Copy out the rows below without any changes, starting at the line containing "460x418 pixels." and continuing through the final row, with both ends included.

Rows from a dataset
## START
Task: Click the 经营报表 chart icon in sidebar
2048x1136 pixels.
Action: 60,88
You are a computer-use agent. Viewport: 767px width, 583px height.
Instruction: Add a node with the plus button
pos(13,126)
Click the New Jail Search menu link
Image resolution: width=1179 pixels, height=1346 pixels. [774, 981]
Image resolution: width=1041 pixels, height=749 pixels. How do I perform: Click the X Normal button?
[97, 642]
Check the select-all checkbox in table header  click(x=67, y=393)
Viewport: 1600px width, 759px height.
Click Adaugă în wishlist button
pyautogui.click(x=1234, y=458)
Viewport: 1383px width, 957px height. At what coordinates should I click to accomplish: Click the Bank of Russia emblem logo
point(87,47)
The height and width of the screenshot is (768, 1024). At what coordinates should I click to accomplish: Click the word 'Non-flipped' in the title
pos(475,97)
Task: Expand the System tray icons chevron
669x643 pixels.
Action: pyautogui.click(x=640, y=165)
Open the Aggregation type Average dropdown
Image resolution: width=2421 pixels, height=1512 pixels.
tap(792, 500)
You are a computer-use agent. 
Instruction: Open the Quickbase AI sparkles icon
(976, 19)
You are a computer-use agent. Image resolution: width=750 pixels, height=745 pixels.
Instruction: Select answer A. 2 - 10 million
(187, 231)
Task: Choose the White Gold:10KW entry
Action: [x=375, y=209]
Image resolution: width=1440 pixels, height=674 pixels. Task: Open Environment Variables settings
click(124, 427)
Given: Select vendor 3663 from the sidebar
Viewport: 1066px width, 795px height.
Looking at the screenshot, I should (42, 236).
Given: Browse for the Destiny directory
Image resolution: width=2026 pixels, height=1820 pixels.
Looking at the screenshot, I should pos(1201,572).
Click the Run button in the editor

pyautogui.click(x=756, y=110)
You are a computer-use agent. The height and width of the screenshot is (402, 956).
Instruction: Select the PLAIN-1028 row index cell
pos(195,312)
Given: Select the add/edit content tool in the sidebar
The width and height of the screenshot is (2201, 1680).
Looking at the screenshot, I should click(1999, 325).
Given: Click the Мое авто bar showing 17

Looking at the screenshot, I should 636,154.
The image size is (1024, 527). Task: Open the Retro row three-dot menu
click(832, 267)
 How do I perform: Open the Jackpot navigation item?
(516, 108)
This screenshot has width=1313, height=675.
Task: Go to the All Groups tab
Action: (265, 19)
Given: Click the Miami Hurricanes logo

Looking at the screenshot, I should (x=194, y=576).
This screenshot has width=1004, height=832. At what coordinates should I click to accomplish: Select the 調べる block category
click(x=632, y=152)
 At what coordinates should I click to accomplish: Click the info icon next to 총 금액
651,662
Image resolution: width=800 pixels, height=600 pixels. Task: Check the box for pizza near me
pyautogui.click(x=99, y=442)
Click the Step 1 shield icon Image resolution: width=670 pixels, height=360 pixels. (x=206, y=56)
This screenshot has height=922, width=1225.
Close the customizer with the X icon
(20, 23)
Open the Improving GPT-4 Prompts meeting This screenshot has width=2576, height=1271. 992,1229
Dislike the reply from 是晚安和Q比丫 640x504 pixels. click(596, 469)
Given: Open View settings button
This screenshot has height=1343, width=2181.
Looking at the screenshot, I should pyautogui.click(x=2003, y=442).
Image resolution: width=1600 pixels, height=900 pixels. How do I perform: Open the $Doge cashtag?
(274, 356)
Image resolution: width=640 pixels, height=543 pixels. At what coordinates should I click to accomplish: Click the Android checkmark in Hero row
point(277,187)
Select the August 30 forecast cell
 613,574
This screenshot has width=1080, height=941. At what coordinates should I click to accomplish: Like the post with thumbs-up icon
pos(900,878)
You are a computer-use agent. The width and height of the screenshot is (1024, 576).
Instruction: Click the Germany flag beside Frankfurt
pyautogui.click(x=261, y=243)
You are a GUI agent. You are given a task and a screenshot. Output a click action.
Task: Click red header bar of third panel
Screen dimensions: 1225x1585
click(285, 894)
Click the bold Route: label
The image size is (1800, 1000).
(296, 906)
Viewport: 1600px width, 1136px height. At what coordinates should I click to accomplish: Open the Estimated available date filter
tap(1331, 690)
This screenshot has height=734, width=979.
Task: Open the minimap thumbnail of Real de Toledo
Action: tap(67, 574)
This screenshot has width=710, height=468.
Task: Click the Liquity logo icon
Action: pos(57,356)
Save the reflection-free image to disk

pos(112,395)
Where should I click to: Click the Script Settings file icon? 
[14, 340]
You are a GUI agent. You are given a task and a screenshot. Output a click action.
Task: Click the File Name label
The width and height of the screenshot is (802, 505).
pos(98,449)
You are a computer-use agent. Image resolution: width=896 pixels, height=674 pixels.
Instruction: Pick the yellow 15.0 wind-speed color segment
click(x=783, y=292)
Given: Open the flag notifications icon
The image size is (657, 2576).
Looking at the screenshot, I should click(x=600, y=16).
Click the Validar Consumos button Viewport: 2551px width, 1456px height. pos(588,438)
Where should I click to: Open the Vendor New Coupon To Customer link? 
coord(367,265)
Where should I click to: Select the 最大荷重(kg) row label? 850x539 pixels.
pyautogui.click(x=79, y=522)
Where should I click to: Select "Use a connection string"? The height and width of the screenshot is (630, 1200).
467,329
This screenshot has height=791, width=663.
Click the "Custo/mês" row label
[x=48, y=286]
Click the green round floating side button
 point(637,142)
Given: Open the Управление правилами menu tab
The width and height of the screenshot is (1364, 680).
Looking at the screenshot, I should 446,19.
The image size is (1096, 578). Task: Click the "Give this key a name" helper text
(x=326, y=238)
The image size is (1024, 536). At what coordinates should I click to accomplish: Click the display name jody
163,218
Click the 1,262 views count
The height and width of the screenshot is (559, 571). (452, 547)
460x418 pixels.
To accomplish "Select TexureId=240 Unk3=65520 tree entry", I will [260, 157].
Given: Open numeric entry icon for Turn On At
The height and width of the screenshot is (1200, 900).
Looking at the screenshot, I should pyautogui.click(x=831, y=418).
## END
OUTPUT OF THE TASK |
460x418 pixels.
To accomplish "Select TexureId=240 Unk3=65520 tree entry", I will [260, 157].
Given: Open numeric entry icon for Turn On At
The height and width of the screenshot is (1200, 900).
Looking at the screenshot, I should pyautogui.click(x=831, y=418).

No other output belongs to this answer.